**任务目标:** 把下面条目中从含有“Click the 60 dimension in side view”的那一行起，一直到含有“point(107,377)”的那一行为止的全部内容照原样抄写出来，首尾两行都要包括在内。

++++ 所给条目

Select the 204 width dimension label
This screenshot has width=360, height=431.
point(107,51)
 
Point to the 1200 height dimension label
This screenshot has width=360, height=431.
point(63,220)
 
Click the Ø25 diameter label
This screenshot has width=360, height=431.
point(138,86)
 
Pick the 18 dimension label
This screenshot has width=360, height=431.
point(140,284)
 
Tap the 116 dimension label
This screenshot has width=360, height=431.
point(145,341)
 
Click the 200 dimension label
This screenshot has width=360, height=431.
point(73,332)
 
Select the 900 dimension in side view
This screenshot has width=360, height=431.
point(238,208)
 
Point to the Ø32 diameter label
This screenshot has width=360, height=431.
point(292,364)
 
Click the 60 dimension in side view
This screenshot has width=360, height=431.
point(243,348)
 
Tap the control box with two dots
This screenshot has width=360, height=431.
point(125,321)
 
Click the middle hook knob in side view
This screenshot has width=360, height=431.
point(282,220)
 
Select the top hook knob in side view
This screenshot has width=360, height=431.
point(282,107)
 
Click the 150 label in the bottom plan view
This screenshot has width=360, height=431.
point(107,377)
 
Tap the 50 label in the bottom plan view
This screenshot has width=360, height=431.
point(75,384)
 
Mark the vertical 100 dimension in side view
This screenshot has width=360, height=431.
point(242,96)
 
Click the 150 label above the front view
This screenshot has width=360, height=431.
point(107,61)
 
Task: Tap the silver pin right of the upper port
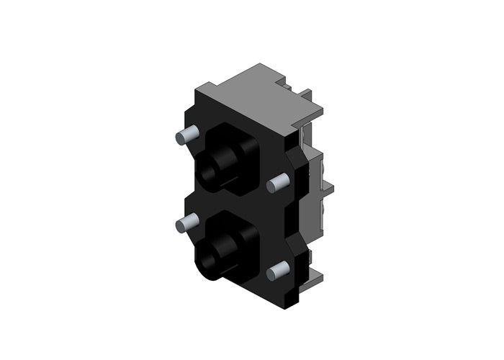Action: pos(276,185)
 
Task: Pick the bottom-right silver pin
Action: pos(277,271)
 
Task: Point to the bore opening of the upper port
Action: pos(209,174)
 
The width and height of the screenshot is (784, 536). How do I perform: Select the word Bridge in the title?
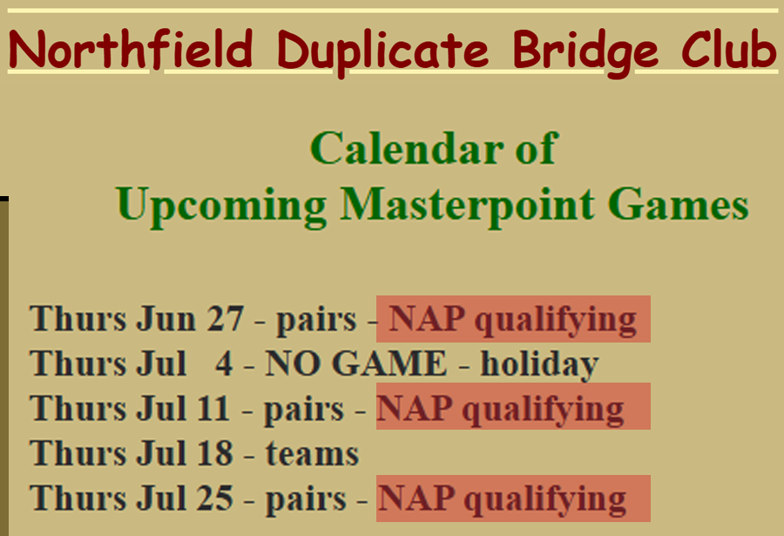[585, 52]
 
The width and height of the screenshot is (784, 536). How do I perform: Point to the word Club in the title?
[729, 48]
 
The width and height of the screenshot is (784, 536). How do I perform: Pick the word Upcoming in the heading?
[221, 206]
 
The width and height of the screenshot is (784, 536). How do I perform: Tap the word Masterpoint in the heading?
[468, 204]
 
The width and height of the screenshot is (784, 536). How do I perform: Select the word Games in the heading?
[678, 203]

++++++++
++++ 所给条目

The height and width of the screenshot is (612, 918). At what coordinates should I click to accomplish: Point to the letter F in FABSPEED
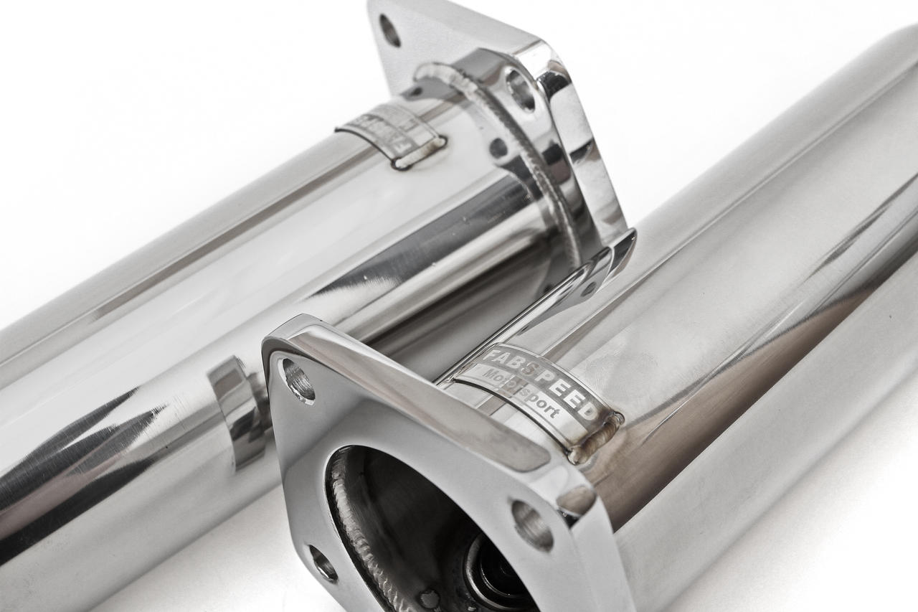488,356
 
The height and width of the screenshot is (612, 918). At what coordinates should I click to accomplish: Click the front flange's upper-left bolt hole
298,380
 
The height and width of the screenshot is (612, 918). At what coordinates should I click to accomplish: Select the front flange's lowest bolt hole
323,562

++++++++
++++ 所给条目

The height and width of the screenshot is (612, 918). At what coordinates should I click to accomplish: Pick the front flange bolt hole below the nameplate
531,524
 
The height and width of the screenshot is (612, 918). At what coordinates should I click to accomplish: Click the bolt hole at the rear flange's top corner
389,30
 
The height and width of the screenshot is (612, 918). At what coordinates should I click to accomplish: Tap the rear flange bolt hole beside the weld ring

++++++++

**解答:**
Click the 60 dimension in side view
This screenshot has width=360, height=431.
point(243,348)
 
Tap the control box with two dots
This screenshot has width=360, height=431.
point(125,321)
 
Click the middle hook knob in side view
This screenshot has width=360, height=431.
point(282,220)
 
Select the top hook knob in side view
This screenshot has width=360, height=431.
point(282,107)
 
Click the 150 label in the bottom plan view
This screenshot has width=360, height=431.
point(107,377)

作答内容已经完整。